En Tunisie, on insulte le Prophète et ça passe comme une lettre à la poste !

 En Tunisie, on insulte le Prophète et ça passe comme une lettre à la poste !

Photo: L'avocat Mounir Bouatour

Par Oumar DIAGANA

S'il est un pays de par le monde où la notion de liberté d'expression est la plus mal utilisée, sinon la plus mal comprise, c'est bien la Tunisie. 

Depuis la fameuse révolution, l'on a assité à la disparition complète de la notion de peur du gendarme. Mais ce n'est pas que ça. Dans ce pays, on peut blasphémer et porter atteinte, de la plus cynique des manières, à la croyance de millions de fidèles, sans que cela ne soit un véritable problème.

Le paradoxe du Tunisien, c'est qu'il est devenu un très mauvais "hybride culturel" prêt à brader ses repères et références culturels et cultuels qu'il juge "archaïques" pour sembler plus "moderne" aux yeux du monde occidental. Cet Occident qui ne manque pourtant jamais l'occasion pour nous infantiliser et nous renvoyer à notre statut d'"indigènes". 

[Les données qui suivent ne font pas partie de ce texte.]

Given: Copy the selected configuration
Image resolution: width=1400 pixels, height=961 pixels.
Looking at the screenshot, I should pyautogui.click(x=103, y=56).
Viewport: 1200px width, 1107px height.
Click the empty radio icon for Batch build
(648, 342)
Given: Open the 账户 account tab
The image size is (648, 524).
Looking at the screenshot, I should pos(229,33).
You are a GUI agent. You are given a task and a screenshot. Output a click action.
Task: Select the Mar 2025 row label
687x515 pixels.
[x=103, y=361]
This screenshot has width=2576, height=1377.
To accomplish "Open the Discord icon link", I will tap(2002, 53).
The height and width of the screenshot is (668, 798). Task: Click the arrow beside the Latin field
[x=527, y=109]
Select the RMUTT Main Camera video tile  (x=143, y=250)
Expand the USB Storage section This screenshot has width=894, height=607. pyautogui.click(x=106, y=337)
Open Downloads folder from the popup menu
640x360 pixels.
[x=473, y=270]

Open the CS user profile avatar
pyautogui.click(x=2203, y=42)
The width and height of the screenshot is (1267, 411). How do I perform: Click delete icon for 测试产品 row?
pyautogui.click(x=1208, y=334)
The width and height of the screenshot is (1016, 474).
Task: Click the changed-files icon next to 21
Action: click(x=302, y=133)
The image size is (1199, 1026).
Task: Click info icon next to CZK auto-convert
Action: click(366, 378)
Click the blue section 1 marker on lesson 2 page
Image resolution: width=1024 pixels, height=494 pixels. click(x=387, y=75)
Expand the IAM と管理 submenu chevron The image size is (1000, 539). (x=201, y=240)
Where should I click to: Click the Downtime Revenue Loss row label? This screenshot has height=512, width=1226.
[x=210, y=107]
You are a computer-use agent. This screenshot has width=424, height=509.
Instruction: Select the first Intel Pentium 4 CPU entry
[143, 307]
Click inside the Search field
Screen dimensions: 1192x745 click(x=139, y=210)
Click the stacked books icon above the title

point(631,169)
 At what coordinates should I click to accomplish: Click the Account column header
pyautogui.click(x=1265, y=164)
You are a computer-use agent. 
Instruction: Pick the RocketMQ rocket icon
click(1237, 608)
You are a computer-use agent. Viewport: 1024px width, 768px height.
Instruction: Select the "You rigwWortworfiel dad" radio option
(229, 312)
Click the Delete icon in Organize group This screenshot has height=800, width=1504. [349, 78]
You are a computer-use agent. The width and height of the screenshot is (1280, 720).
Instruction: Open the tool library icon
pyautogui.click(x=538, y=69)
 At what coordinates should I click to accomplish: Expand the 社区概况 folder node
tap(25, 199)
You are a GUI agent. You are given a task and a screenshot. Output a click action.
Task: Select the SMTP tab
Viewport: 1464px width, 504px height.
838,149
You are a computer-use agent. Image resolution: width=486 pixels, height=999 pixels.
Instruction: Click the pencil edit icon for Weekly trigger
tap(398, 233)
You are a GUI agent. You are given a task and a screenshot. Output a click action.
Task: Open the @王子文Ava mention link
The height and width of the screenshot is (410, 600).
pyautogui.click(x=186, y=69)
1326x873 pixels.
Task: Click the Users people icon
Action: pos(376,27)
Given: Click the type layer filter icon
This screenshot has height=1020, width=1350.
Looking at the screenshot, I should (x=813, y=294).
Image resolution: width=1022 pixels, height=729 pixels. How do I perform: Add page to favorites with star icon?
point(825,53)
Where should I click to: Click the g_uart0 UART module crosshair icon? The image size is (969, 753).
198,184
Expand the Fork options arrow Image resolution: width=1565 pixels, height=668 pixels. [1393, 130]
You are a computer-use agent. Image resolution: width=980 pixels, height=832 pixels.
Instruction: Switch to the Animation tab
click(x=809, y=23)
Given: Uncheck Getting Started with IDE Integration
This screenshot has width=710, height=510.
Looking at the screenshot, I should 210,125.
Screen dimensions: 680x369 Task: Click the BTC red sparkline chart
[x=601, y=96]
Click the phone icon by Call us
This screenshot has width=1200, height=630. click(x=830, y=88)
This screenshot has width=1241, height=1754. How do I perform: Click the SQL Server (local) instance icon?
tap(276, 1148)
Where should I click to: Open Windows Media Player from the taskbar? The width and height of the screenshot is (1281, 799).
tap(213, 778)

Depuis la révolution, disais-je, la parole s'est libérée, dans le bon comme dans le mauvais sens. Sinon comment expliquer que dans un pays musulman, l'on se permette, chaque fois que l'occasion se présente, de tirer à boulets rouges sur le Coran, sur le prophète, sur l'Islam...sans qu'on reçoive une volée de bois vert.

Le dernier en date n'est autre que la sortie nauséabonde de l'avocat Mounir Bouatour sur Facebook. Le type, qui n'hésite pas à afficher son homosexualité, se présente comme défenseur des droits des LGBTQ (sigle utilisé pour qualifier les communautés lesbienne, gay, bisexuelle, trans, intersexe et assimilées) même s’il est contesté au sein de cette communauté.

Dans un posting publié  sur sa page facebook (et retiré plus tard), Mounir Bouatour dont la candidature à la présidentielle passée a été balayée d'un revers de main, déverse toute sa haine sur le Prophète Mohamed (Paix et Salut sur lui)  le qualifiant de tous les noms d'oiseaux, des noms d'oiseaux que l'éthique nous défend de répéter ici, tellement les accusations sont basses et insolentes. 

Ce type est juste descendu dans les caniveaux pour nous ressasser des mensonges historiques doublés d’interprétations impétueuses qu'entretiennent certains islamophobes réputés et certaines sources chiites à mille lieues de la réalité. 

Comment peut-on laisser pondre de telles insanités dans un pays de culture arabo-islamique, le pays de la prestigieuse université islamique "Zitouna" et de Kairouan "la sacrée", et ce dans l'impunité la plus totale.Voilà tout le paradoxe de ce pays et de ses enfants dont l'arabo-islamité est pourtant inscrite dans le préambule de la Constitution.

Pourtant, aussi paradoxal que cela puisse parître, de telless insanités proférées contre le Prophète auraient suscité des réactions même dans les pays à tradition catholique ou judéo-chrétienne. Mais en Tunisie, cela passe comme une lettre à la poste.

N'est-il pas temps de prendre des mesures draconiennes pour contrer ces "violences" faites à notre intelligence, et à tout ce que nous avons de plus sacré.